Rows showing where targets appear:
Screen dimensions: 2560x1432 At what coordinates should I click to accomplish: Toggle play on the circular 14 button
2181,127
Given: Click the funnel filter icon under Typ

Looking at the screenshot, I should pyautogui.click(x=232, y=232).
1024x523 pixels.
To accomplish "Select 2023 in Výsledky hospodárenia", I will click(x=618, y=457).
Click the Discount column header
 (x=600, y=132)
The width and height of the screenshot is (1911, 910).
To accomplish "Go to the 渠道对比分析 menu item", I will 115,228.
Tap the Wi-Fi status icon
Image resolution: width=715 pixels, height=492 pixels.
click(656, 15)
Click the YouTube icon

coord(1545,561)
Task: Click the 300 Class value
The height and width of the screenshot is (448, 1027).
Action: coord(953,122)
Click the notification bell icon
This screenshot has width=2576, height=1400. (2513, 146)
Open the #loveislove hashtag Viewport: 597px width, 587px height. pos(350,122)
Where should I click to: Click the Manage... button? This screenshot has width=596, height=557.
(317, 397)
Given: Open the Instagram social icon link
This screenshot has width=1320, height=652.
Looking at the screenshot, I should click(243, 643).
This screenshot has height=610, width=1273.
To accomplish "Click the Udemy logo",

What is required:
Convert the records above into a JSON list of strings, with one string for each line and blank lines omitted.

Answer to the problem:
[
  "Screen dimensions: 2560x1432 At what coordinates should I click to accomplish: Toggle play on the circular 14 button",
  "2181,127",
  "Given: Click the funnel filter icon under Typ",
  "Looking at the screenshot, I should pyautogui.click(x=232, y=232).",
  "1024x523 pixels.",
  "To accomplish \"Select 2023 in Výsledky hospodárenia\", I will click(x=618, y=457).",
  "Click the Discount column header",
  " (x=600, y=132)",
  "The width and height of the screenshot is (1911, 910).",
  "To accomplish \"Go to the 渠道对比分析 menu item\", I will 115,228.",
  "Tap the Wi-Fi status icon",
  "Image resolution: width=715 pixels, height=492 pixels.",
  "click(656, 15)",
  "Click the YouTube icon",
  "coord(1545,561)",
  "Task: Click the 300 Class value",
  "The height and width of the screenshot is (448, 1027).",
  "Action: coord(953,122)",
  "Click the notification bell icon",
  "This screenshot has width=2576, height=1400. (2513, 146)",
  "Open the #loveislove hashtag Viewport: 597px width, 587px height. pos(350,122)",
  "Where should I click to: Click the Manage... button? This screenshot has width=596, height=557.",
  "(317, 397)",
  "Given: Open the Instagram social icon link",
  "This screenshot has width=1320, height=652.",
  "Looking at the screenshot, I should click(243, 643).",
  "This screenshot has height=610, width=1273.",
  "To accomplish \"Click the Udemy logo\","
]